Fortunately, it never got to that point, but it’s a good example of how you can’t just live by your plan and need to think everything through level by level to respond to a disaster effectively. And that’s why I said that your DR and BCP plans are living, breathing documents. You need to train on them properly and make sure that you’re adaptable to emergencies as you go through.
Q: How do INetU’s Disaster Recovery capabilities ensure continuity in the event of a site-level failure?
A: Our primary focus is keeping our mission critical websites up and running, but plenty of our clients do actually use us for disaster recovery for their primary site. Again, I’ll use Hurricane Sandy as an example. During Sandy, we were just on-boarding a DR client and working with them to get the configuration setup. Their main configuration was somewhere along the coast and unfortunately, they were very heavily impacted at their primary facility. Even though they weren’t fully live here yet, they physically brought us their equipment. Now colocation is not a focus for us, but when we have an enterprise client who we are working with, we are flexible and we do whatever we need to do to help them.
So the client walks into our lobby with mud on their shoes and server in hand and we help them get their business back up and running.
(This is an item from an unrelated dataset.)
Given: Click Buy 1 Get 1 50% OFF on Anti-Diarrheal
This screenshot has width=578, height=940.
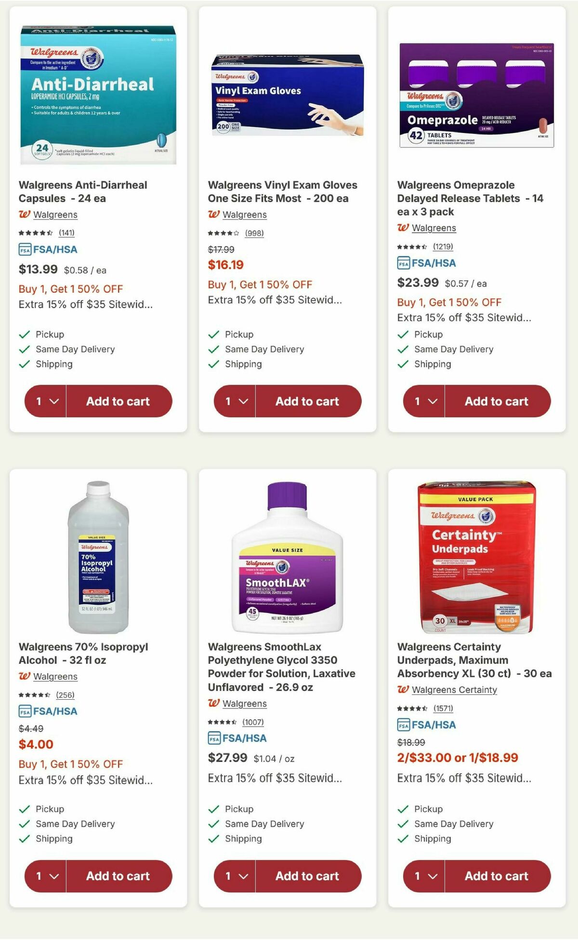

Ever since that they have actually been using us for their primary site and they use theirs as a backup site. So we are proud that we go an extra mile to help our clients and that’s what we are here for.
Q: How does INetU ensure that their data centers remain energy efficient?
A: We are constantly striving to increase efficiency in each area of our operation. In addition to aiding our clients move to the cloud, where it makes sense for them, we also monitor and implement efficiencies in our data center operations as well as efficiencies in the building envelope as a whole. These efficiencies can include replacing aged, less efficient infrastructure with newer more efficient hardware, decommissioning underutilized equipment, or increasing insulation to improve a facilities R-value.
Q: Wrapping up, since you’ve been in the industry since long, what according to you are some of the questions organizations should ask while choosing an enterprise data center from the security POV?
First, you need to make sure that the data center has all the relevant industry certifications like PCI DSS compliance, SOC3, SOC2/SSAE 16 Type II and ISAE 3402. Then you need to go to a level deeper than that and check the physical security of the data center, security equipment, processes etc. You also need to check if they have proper procedures to control, monitor, and record access to the facility. For example, some legacy data centers are relatively unmanaged and don’t have 24×7 security, which is fine for certain applications, but definitely not for enterprise environments.
So you need to look into all these factors, weigh them and think further how they apply to your business specifically.